— Excerpt provided —
MANILA - The Senate on Thursday ratified the Doktor Para sa Bayan Act, which will provide scholarships for Filipino students who wish to enroll in medical courses.
Under the measure, the government will shoulder all expenses to send Filipino students with good academic performance to medical schools, provided that these learners will work as doctors in the country for the same number of years they were under the scholarship program.
"The coronavirus pandemic has only exposed and exacerbated the Achilles' heel of our medical sector," Senate Committee on Higher Education chair Sen. Joel Villanueva, who sponsored the measure, said in plenary.
"Dahil sa ratipikasyon ngayon... binibigyan po natin ng mas malaking tiyansa ang susunod na henerasyon ng mga Pilipino na manalo laban sa mga sakit at ibang uri ng pandemya,"
(Because of today's ratification, we are giving the next generation of Filipinos a better chance to win against diseases and other pandemics.)
Should the bill be signed into law, it would address the country's "goal of assigning at least 1 doctor for every municipality in the country," the senator said.
Students who are under existing medical scholarship programs of the Department of Health and the Commission on Higher Education "shall automatically be eligible to avail the benefits under this measure," he said.

— Given entries —
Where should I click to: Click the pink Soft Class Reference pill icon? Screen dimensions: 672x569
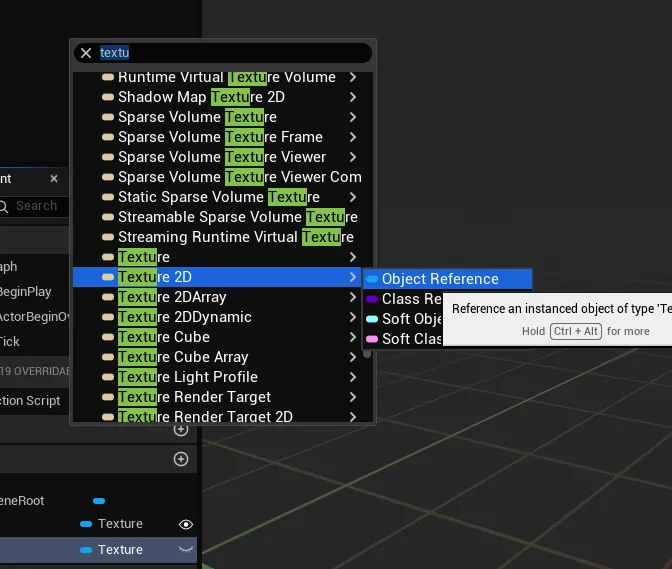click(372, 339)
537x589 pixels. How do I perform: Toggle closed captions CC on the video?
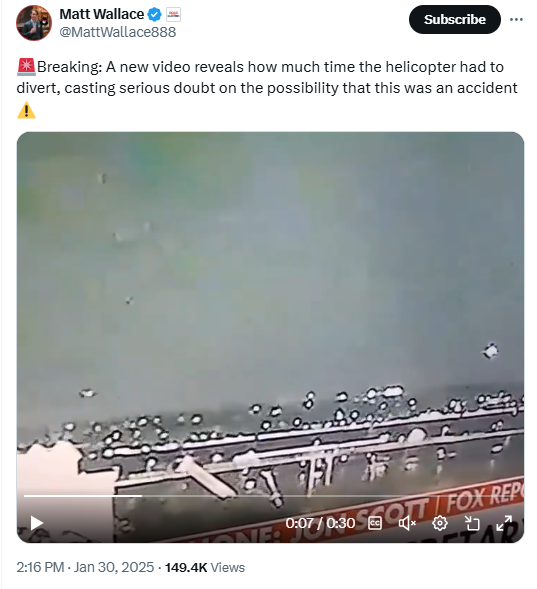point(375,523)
* * *
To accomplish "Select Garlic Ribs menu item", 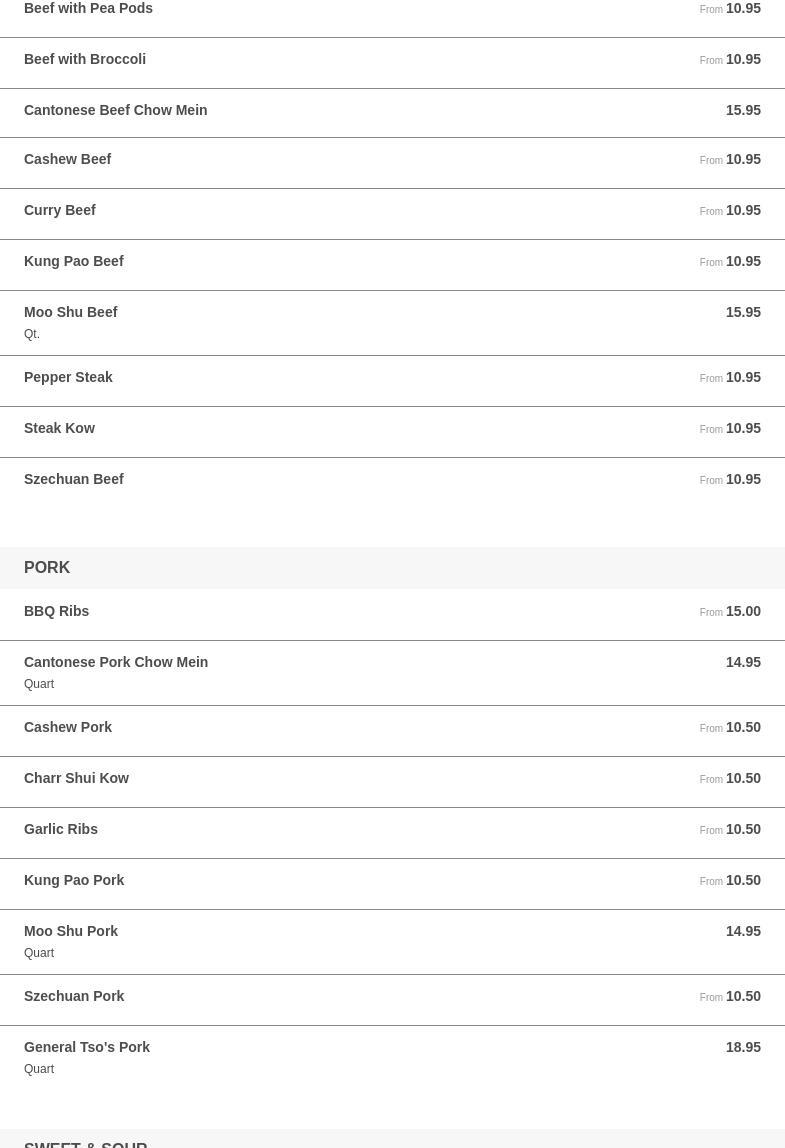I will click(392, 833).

— Assignment —
Reproduce the stretch of the article on the Doktor Para sa Bayan Act from "MANILA - The" through "in medical courses.", switching "scholarships" to "grants".

— Final answer —
MANILA - The Senate on Thursday ratified the Doktor Para sa Bayan Act, which will provide grants for Filipino students who wish to enroll in medical courses.